- [EXERCISE DESCRIPTION]
Change "link" to "hyperlink" in the stretch of the material below from the line containing "Task: Tick the Remember me checkbox" through the line containing "Action: (x=674, y=247)", and give back only those lines with nothing else altered.

- [INFORMATION PROVIDED]
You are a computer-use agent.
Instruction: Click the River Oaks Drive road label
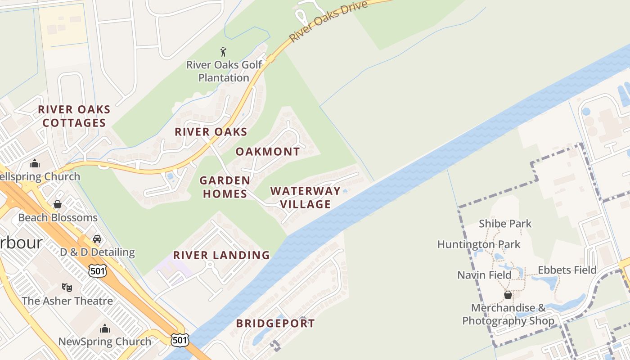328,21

--

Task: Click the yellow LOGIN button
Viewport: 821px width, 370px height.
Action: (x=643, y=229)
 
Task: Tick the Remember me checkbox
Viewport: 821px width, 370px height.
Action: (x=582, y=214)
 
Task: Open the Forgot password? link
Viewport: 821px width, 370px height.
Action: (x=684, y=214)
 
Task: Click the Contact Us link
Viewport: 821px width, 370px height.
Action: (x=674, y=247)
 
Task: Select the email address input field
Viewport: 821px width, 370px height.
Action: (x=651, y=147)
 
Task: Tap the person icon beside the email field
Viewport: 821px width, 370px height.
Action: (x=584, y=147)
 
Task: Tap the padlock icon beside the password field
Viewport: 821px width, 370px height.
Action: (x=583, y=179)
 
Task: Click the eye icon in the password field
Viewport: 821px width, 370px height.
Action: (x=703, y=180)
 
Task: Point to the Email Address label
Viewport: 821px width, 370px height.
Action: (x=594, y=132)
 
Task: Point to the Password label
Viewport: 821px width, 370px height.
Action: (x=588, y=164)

- [TASK RESPONSE]
Task: Tick the Remember me checkbox
Viewport: 821px width, 370px height.
Action: (x=582, y=214)
 
Task: Open the Forgot password? hyperlink
Viewport: 821px width, 370px height.
Action: (x=684, y=214)
 
Task: Click the Contact Us hyperlink
Viewport: 821px width, 370px height.
Action: (x=674, y=247)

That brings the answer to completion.